WHAT THE TASK REQUIRES →
Output the listing exactly, leaving nothing out.

PROVIDED RECORDS →
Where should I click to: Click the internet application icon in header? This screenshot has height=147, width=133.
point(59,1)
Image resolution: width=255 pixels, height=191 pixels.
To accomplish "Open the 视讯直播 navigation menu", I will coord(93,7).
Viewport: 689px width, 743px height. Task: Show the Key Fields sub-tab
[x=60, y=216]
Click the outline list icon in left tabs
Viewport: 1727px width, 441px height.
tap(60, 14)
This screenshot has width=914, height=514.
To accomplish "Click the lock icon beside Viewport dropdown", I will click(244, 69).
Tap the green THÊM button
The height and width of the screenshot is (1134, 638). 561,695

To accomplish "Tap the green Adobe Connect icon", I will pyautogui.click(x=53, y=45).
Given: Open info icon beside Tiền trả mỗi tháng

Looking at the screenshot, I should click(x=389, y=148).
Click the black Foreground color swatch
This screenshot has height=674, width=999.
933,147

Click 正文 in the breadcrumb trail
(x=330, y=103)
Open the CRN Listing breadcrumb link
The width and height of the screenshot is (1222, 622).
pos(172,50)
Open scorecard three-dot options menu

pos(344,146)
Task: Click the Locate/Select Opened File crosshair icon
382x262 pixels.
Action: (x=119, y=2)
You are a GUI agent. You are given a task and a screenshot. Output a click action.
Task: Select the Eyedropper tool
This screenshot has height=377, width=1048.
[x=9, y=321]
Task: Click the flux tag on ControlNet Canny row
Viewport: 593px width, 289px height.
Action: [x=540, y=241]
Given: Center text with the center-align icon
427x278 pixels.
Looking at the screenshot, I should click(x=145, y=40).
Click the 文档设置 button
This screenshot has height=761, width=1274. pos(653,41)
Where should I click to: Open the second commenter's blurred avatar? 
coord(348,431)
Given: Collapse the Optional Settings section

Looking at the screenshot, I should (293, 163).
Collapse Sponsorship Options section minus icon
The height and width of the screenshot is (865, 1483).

WRITTEN ANSWER →
Where should I click to: Click the internet application icon in header? This screenshot has height=147, width=133.
point(59,1)
Image resolution: width=255 pixels, height=191 pixels.
To accomplish "Open the 视讯直播 navigation menu", I will coord(93,7).
Viewport: 689px width, 743px height. Task: Show the Key Fields sub-tab
[x=60, y=216]
Click the outline list icon in left tabs
Viewport: 1727px width, 441px height.
tap(60, 14)
This screenshot has width=914, height=514.
To accomplish "Click the lock icon beside Viewport dropdown", I will click(244, 69).
Tap the green THÊM button
The height and width of the screenshot is (1134, 638). 561,695

To accomplish "Tap the green Adobe Connect icon", I will pyautogui.click(x=53, y=45).
Given: Open info icon beside Tiền trả mỗi tháng

Looking at the screenshot, I should click(x=389, y=148).
Click the black Foreground color swatch
This screenshot has height=674, width=999.
933,147

Click 正文 in the breadcrumb trail
(x=330, y=103)
Open the CRN Listing breadcrumb link
The width and height of the screenshot is (1222, 622).
pos(172,50)
Open scorecard three-dot options menu

pos(344,146)
Task: Click the Locate/Select Opened File crosshair icon
382x262 pixels.
Action: (x=119, y=2)
You are a GUI agent. You are given a task and a screenshot. Output a click action.
Task: Select the Eyedropper tool
This screenshot has height=377, width=1048.
[x=9, y=321]
Task: Click the flux tag on ControlNet Canny row
Viewport: 593px width, 289px height.
Action: [x=540, y=241]
Given: Center text with the center-align icon
427x278 pixels.
Looking at the screenshot, I should click(x=145, y=40).
Click the 文档设置 button
This screenshot has height=761, width=1274. pos(653,41)
Where should I click to: Open the second commenter's blurred avatar? 
coord(348,431)
Given: Collapse the Optional Settings section

Looking at the screenshot, I should (293, 163).
Collapse Sponsorship Options section minus icon
The height and width of the screenshot is (865, 1483).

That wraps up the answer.